Craig Walker, former Editorial Director of Scholastic Paperbacks, shares the story behind The Land of Elyon Book 1: The Dark Hills Divide.

Something there is that doesn't love a wall.
That wants it down.

— Robert Frost

At publishing houses these days, it isn't unusual to receive an unsolicited children's fantasy story. It is unusual to receive one that takes inspiration from a Robert Frost poem; that is beautifully self-published; and that features a beguiling heroine who captures your heart and pulls you into her story from the very first page. Yet, that is exactly what we received when author Patrick Carman sent us The Dark Hills Divide, the first book in a remarkable trilogy, The Land of Elyon.

This is the story of a young girl, Alexa, who is so thin her arm could probably fit through her father's wedding ring. She lives in a safe and friendly walled kingdom. But what is walled out (or walled in) is a dark and potentially dangerous mystery; a mystery Alexa was born to unravel. Her bravery, character and intellect make her a classic hero.

Author Patrick Carman shares how he came to develop the story of Alexa and the Land of Elyon:

Three years ago I began telling stories to my two elementary school daughters about a girl who lived in a walled city and escaped each week to have outlandish adventures in the woods and the mountains outside her confined kingdom. As the months rolled by and the tales kept coming I filled a journal with what I felt were the most important themes, settings, and people of the story. Much of what was said to my children in those early days did not make it to the written page, but the core of what The Dark Hills Divide has become was born out of an intimate relationship with my own children and an attempt to help them understand the complexities of the world around them.

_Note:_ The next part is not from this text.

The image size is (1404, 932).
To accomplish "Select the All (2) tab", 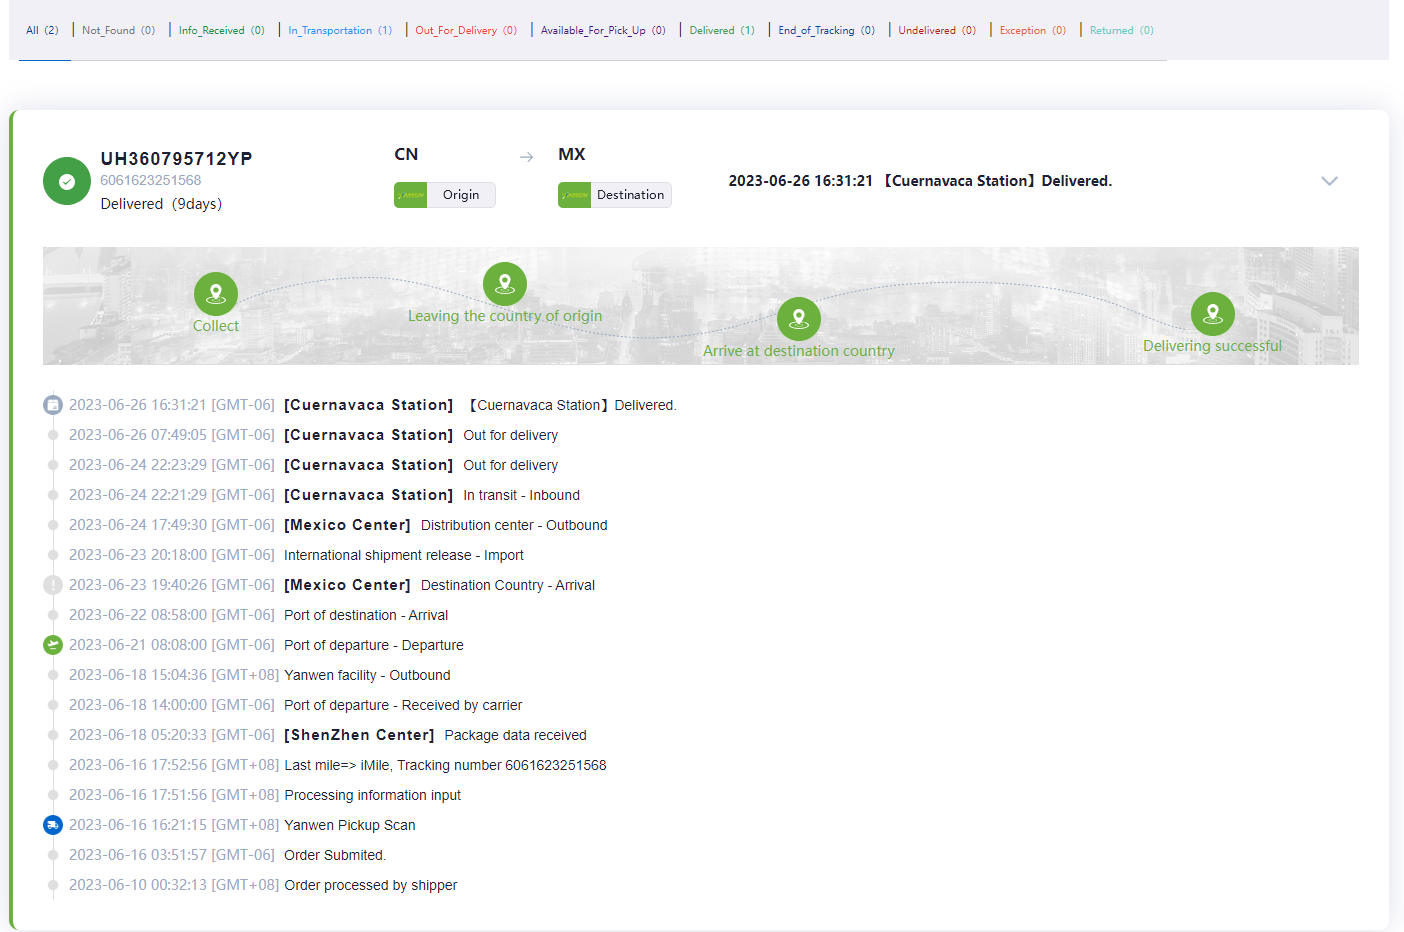I will pyautogui.click(x=42, y=30).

What started as a family tradition of quiet storytelling by candlelight has turned into something entirely more than I had originally envisioned. I spent a year turning those ideas and stories into a book and another six months sweating the editing details before commissioning an artist to paint the book cover. 10,000 self-published copies later Scholastic stepped in to take The Dark Hills Divide to a national audience, and I couldn't be more pleased with the partnership we've forged and the vision we have for bringing this book to kids and adults everywhere.

This story has its roots in a personal experience with my own children, but I've also had the experience of sharing the story with over 20,000 kids in the past year as I've visited Northwest schools. I hope that my story will find its home in the hearts of these and many more children and young adults in the years to come.